[Stored items]
────

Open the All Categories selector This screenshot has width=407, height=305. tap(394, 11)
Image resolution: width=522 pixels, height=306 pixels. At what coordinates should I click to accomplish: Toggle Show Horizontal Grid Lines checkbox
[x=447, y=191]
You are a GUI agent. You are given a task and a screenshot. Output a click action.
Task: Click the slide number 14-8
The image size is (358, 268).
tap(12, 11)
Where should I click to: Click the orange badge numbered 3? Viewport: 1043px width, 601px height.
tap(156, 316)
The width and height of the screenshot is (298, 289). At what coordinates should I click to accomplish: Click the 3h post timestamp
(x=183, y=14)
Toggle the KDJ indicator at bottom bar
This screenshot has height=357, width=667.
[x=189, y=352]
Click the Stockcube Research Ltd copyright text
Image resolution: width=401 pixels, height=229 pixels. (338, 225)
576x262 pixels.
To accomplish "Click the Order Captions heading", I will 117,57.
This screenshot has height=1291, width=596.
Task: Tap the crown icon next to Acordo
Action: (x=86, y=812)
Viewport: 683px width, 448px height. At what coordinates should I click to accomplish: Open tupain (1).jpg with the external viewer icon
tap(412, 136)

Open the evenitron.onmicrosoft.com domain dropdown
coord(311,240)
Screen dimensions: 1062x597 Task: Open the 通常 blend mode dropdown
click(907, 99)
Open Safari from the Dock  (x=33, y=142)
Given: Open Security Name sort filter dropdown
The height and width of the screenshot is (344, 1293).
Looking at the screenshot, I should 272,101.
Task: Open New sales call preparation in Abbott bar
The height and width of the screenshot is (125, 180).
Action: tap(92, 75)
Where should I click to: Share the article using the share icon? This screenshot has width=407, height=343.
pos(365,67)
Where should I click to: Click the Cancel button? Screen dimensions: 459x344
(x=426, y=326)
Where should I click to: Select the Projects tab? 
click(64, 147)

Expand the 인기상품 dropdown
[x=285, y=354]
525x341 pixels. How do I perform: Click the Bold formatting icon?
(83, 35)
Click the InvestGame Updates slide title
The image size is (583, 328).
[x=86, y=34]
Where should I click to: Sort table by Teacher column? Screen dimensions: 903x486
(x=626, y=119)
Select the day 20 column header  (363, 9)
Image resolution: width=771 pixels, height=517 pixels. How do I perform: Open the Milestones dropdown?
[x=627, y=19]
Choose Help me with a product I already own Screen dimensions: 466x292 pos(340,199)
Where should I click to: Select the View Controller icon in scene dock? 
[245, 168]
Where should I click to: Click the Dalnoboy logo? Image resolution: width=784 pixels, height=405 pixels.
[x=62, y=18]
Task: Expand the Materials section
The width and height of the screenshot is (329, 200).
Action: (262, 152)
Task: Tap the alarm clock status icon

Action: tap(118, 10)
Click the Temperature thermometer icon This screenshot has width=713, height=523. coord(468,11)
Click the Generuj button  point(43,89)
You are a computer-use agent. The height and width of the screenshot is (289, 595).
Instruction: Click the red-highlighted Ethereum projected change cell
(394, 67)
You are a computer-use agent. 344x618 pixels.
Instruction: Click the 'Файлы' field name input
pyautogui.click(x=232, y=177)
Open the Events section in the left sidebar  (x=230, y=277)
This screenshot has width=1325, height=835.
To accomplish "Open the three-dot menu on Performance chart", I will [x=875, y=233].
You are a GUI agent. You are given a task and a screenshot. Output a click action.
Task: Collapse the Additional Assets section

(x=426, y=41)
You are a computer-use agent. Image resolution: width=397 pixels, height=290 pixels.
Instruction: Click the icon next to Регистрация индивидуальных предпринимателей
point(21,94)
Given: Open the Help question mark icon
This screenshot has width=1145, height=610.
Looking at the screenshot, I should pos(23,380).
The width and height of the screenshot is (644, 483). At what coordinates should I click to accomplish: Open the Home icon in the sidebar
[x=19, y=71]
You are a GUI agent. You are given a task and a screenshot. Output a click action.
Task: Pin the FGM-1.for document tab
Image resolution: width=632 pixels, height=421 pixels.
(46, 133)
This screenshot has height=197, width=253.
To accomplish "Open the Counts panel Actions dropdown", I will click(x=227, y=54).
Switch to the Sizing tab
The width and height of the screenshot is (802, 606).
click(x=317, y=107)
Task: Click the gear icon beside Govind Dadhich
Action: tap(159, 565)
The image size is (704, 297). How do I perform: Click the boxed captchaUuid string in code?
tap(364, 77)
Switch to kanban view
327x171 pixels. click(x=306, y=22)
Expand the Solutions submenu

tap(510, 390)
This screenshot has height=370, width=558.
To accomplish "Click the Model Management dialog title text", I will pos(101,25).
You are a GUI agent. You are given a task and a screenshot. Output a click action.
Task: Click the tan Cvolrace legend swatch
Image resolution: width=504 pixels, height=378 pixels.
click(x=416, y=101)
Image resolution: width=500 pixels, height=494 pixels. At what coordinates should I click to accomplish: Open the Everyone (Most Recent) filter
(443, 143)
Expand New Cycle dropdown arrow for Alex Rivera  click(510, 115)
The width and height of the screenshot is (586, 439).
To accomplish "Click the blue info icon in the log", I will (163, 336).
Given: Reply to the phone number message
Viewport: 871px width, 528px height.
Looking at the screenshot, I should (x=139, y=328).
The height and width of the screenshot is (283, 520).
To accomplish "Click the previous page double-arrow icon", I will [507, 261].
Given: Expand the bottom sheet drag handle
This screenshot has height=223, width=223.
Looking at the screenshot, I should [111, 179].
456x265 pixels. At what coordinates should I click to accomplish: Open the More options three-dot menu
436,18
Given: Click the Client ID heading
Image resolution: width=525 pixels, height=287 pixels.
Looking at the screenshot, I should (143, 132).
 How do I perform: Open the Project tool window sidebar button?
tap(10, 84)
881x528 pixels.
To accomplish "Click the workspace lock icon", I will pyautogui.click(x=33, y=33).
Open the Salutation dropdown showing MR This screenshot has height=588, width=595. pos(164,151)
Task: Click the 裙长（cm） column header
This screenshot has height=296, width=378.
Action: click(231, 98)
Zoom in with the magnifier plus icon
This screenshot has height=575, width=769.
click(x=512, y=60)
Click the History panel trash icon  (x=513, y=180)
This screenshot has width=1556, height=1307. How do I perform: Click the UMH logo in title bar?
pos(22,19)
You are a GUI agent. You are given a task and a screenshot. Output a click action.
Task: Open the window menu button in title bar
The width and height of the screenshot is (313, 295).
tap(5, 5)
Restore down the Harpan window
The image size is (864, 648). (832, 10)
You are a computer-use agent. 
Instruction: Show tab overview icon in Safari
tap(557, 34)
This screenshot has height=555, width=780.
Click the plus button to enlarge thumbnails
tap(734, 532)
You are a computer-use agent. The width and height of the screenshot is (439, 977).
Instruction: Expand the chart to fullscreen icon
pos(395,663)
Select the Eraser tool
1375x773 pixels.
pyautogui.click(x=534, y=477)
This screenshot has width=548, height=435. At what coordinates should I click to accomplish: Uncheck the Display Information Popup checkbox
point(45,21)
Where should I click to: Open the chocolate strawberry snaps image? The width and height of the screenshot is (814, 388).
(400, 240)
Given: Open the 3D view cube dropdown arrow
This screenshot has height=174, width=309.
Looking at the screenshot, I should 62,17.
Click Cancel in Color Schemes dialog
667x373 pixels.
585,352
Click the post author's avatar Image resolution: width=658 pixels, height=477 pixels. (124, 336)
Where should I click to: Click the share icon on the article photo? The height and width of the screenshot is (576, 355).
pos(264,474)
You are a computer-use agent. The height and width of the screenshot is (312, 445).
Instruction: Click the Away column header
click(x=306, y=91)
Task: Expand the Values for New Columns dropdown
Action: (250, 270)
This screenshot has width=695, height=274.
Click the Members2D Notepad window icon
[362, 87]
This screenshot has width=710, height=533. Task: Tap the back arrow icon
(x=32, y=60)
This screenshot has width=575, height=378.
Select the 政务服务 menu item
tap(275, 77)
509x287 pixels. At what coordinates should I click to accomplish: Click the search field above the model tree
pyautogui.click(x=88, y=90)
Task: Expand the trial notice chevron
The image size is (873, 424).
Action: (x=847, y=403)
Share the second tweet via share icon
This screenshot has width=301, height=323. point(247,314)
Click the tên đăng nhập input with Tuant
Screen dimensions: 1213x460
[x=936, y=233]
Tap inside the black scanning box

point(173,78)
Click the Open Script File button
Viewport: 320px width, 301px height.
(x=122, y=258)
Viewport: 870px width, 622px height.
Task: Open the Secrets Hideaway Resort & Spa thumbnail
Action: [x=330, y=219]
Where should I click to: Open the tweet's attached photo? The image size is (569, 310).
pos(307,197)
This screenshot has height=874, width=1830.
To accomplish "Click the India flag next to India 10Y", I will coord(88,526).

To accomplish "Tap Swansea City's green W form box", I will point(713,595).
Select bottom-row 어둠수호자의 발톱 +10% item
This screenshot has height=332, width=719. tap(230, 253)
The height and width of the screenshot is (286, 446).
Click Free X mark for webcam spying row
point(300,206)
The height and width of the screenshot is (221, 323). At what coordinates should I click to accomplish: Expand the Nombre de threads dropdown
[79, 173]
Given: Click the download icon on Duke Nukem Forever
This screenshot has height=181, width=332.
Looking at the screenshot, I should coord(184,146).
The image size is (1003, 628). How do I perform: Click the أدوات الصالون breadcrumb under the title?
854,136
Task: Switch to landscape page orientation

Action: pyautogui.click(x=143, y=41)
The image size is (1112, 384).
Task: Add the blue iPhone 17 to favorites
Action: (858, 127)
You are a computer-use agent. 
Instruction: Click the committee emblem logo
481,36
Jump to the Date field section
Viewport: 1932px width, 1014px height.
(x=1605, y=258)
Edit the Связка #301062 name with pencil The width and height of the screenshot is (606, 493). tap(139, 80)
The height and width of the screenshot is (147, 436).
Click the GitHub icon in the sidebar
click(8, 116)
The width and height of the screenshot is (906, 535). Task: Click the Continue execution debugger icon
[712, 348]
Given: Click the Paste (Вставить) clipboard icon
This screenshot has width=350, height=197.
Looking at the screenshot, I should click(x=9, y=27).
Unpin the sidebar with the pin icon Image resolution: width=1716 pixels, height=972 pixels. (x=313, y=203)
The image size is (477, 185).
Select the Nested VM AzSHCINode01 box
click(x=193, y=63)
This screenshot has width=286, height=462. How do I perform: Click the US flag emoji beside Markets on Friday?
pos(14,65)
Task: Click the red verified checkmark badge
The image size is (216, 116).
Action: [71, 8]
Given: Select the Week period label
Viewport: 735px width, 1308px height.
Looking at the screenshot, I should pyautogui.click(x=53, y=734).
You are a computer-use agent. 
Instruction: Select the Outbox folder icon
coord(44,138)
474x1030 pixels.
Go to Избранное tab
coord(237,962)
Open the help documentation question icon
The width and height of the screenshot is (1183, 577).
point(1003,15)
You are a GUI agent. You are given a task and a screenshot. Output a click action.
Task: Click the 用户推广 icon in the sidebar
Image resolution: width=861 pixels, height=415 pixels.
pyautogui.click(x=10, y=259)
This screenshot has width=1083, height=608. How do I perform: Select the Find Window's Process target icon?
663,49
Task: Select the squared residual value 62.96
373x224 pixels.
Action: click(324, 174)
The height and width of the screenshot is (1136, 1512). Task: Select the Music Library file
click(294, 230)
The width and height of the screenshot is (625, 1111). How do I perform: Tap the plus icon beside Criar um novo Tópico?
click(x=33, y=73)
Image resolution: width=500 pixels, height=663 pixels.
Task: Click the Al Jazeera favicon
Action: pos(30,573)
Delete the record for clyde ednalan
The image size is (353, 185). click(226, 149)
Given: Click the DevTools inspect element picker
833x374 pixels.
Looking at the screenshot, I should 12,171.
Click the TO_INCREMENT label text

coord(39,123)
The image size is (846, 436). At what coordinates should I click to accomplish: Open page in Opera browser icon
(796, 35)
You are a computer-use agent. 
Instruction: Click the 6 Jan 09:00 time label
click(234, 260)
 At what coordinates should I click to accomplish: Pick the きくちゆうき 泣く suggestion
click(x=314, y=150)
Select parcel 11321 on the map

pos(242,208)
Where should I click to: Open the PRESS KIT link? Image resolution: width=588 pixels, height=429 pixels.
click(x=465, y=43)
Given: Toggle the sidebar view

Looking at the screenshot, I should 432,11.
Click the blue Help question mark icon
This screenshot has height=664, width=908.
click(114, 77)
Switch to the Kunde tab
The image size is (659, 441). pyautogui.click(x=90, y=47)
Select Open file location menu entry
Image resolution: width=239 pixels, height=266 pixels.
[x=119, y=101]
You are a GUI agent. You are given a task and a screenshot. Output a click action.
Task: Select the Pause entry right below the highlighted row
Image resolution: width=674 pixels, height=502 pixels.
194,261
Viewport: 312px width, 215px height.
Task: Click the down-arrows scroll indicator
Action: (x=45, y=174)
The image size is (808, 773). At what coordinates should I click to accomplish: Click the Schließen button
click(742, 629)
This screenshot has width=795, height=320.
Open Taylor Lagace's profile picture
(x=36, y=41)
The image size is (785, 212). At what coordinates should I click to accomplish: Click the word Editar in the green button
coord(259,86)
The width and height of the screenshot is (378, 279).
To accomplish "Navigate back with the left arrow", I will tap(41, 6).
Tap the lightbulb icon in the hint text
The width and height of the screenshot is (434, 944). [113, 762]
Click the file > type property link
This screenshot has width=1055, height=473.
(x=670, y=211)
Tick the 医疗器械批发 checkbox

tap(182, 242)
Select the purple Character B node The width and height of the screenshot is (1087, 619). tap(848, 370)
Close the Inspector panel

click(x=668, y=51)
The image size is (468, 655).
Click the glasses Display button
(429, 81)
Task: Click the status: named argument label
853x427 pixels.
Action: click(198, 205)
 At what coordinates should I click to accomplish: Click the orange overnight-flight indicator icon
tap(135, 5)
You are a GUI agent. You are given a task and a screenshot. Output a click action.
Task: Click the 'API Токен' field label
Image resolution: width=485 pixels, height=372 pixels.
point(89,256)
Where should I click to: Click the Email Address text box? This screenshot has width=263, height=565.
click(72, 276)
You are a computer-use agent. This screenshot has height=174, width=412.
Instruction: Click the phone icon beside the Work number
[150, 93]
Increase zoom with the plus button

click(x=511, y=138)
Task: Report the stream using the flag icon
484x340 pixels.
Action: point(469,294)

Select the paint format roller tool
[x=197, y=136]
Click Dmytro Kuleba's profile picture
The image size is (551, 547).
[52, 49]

────

### [Task statement]
Working from the records above, write out verbatim only the lines from the line containing "The width and height of the screenshot is (313, 295)." through the line containing "You are a computer-use agent. The width".

### [Solved exercise]
The width and height of the screenshot is (313, 295).
tap(5, 5)
Restore down the Harpan window
The image size is (864, 648). (832, 10)
You are a computer-use agent. 
Instruction: Show tab overview icon in Safari
tap(557, 34)
This screenshot has height=555, width=780.
Click the plus button to enlarge thumbnails
tap(734, 532)
You are a computer-use agent. The width and height of the screenshot is (439, 977).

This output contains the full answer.